Daar wringt nou net de schoen. Op papier willen we concurrentie tussen isolatie, warmtepompen, CO2-vrije warmtebronnen, et cetera, maar dat gebeurt niet. Het gaat vooral om een richtingenstrijd tussen warmteleveringsprojecten of (hybride) warmtepompen, maar in het geheel schiet het nog niet zo op. Echte concurrentie ontstaat pas als er pijn of ongemak gevoeld wordt, als de aardgasprijs stijgt doordat het schaars wordt, of doordat het met belastingen duur wordt. Dan gaan mensen serieus nadenken over een alternatief. Nu wordt de planeconomie uit de kast gehaald en moeten gemeenten en netbeheerders plannen per wijk (of buurt, of complex?) gaan maken om de uitfasering van goedkoop aardgas te regelen en dure klimaatneutrale oplossingen er voor in de plaats te realiseren.
““We mogen niet over de kosten praten, behalve dat ze zo laag mogelijk moeten zijn””
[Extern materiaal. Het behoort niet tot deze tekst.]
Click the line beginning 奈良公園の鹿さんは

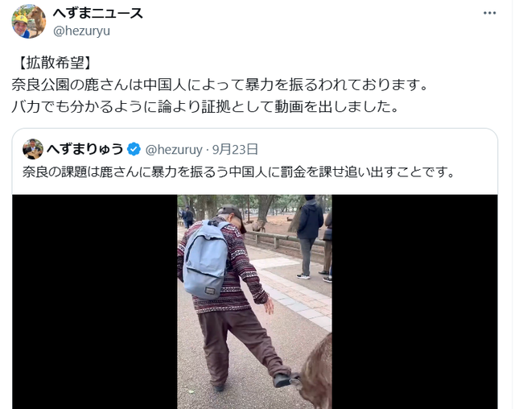coord(220,85)
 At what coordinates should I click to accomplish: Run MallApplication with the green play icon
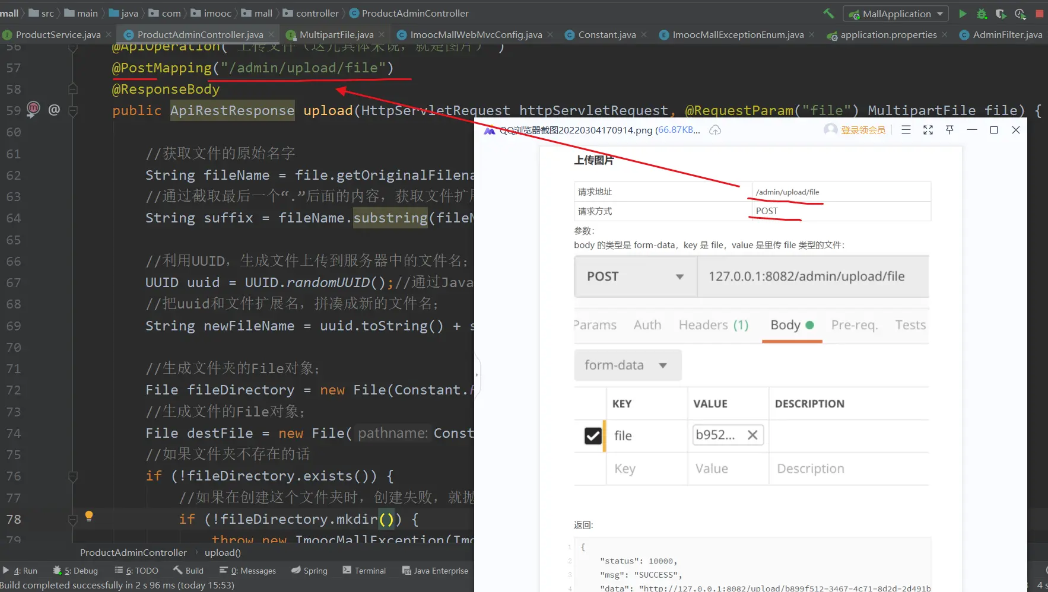click(963, 13)
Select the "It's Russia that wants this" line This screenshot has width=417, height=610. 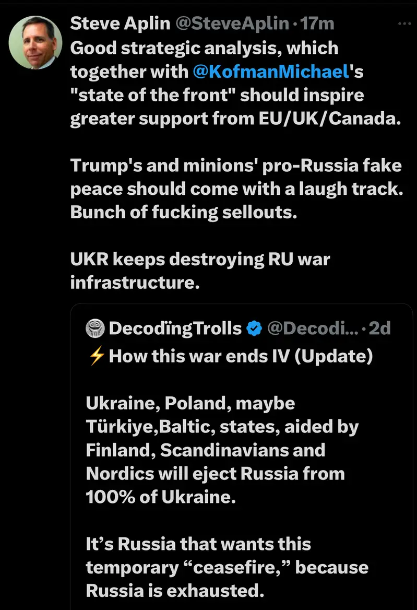coord(198,544)
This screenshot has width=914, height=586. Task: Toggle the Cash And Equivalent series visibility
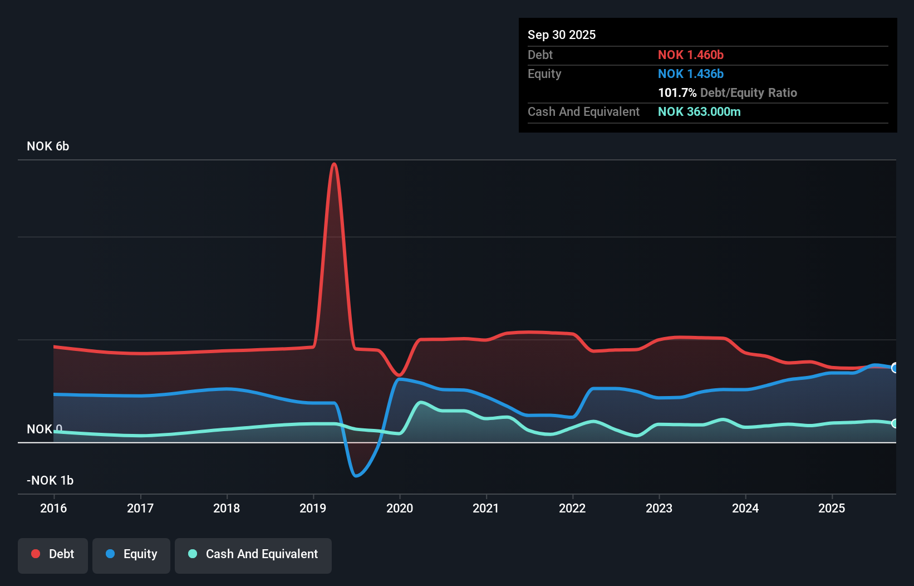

Waarom kiest beleidsmakend
Nederland massaal voor de planeconomie? In de eerste plaats omdat veel belangenorganisaties
zich inzetten voor (of juist tegen) specifieke technieken en daar wordt dan
beleid op gevoerd. In de tweede plaats omdat de beleidsmakers de markt niet
willen gebruiken. Ze willen grip houden op de details, met een beetje subsidie
hier, een kleine prijsverhoging daar, en een regeltje er tussendoor. De
beleidsambtenaar als regisseur van het circus met alle overleggen die horen bij
de energietransitie en het nieuwe Klimaat- en Energieakkoord. Met alle
belangenorganisaties en adviseurs die graag een rol blijven spelen in die
processen. In de planeconomie moet er een leger aan procesmensen ingezet worden
om de plannen bij te schaven, de pijn te verzachten, en uit te leggen. En dat
terwijl de markt binnen door de overheid bepaalde grenzen en prijzen (ja, dat
hoort er zeker bij) heel goed in staat is om multidimensionale beslissingen
gladjes te nemen.
Maar natuurlijk, de grootste factor die de beleidsmakers doet kiezen voor de
planeconomie, is het in de hand houden van de kostenstijging voor de burgers. Daar
is de politiek uiterst gevoelig voor. We mogen niet over de kosten praten,
behalve dat ze zo laag mogelijk moeten zijn. Maar dat de warmtetransitie geld
gaat kosten is evident; € 1000 gemiddeld per woning per jaar bovenop de huidige
energiekosten is nodig om elke woning klimaatneutraal te verwarmen. Praat
liever over het verdelen van die kosten, zodat ze ook voor de laagstbetaalden
dragelijk zijn. En zet de marktkrachten in. Het Klimaat- en Energieakkoord kan
daarvoor knoppen bevatten waaraan gedraaid kan worden om de markt in beweging
en op snelheid te laten komen. Bijvoorbeeld met een CO2-belasting
voor alle brandstoffen in de gebouwde omgeving, of een budgetknop voor de
hoeveelheid CO2 die mag worden uitgestoten. Combineer dat met een
knop om de kostenstijging voor de laagstbetaalden dragelijk te houden.